Anyone who has a blog knows that it’s a labour of love – I call mine the child that constantly needs feeding! Liz has forgotten (or never realised) all the peripheral stuff around blogging such as hours spent researching and sourcing content, constant emails to and fro to acquire images, endless thought about stats analysis and trying to please an audience who now, if your blog is successful, have come to expect – and indeed, deserve, certain standards, to name but a few things. It is certainly not a question of sitting idly in front of the laptop and writing about pureed carrots and eyebags. 
From what I can gather about Mumsnet, it is bitchy (so is beauty blogging, probably all blogging is) – she’s right – with a constant stream of out-mothering mothers – but it is not compulsory! Nobody makes you read that stuff. And, I’m pretty sure nobody made Liz turn up that day to sneer at something she really doesn’t understand – on both counts; parenting and blogging.
There is so much that’s good about blogging – I get very irritated with those who made their ‘fortune’ on the back of blogging but now don’t want to be called ‘bloggers’ – and it’s brought the genre of writing back to a generation who can barely be arsed to read a book, never mind write something themselves. Liz’s assertion that blogging is lucrative is misinformed – for all but a very few, it doesn’t pay a penny (head to YouTube for the bigger bucks). Blogging is a way to polarise your thoughts instead of letting the general muddle rule your head, it’s a way to communicate to people who have a choice about whether they want to hear you or not and ultimately, it’s a way to have a purpose when you may feel other things in your life aren’t that purposeful at all. 
It would not surprise me one little bit if Liz Jones ends up with a blog herself.. oh, wait.. Dispatches From Fashion’s Front Row: Liz Jones’ (paid for by the Daily Mail) blog. 
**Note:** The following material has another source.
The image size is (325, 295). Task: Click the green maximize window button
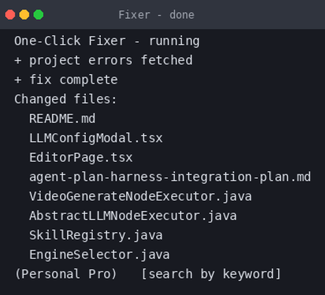click(x=38, y=15)
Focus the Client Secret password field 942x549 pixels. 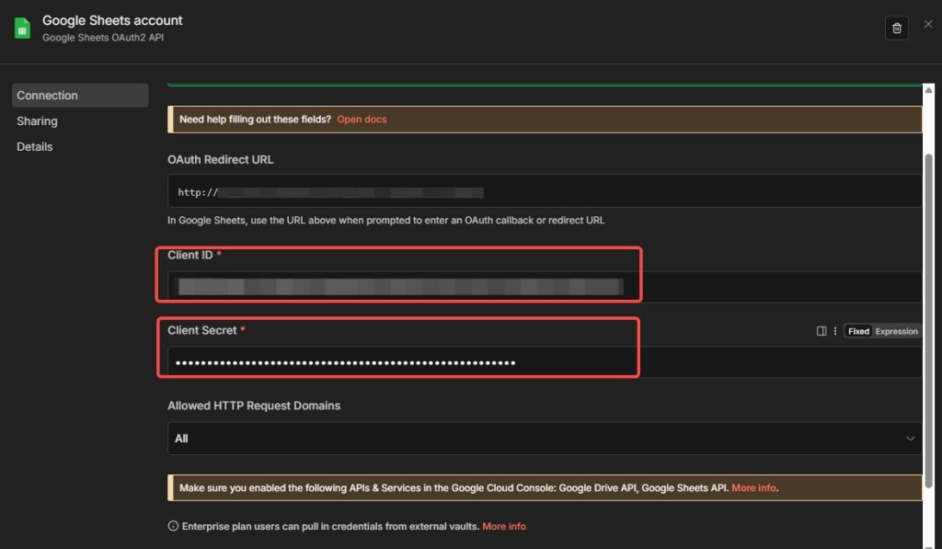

There’s no point in hysterics over Liz’s views.. who cares what she thinks. You have the thing, in your blog, that most journalists would give their eye teeth for – a chance to air your views and be heard literally whenever you like, and if that’s 4am snuggled up to the most wonderful thing that ever happened to you, then you win. 

NB: Sometime later, I checked the mumsnet forum on the subject – it seems that they too rather think that blogs are a load of drivel and agree with Liz on the subject of blogging. Who knew?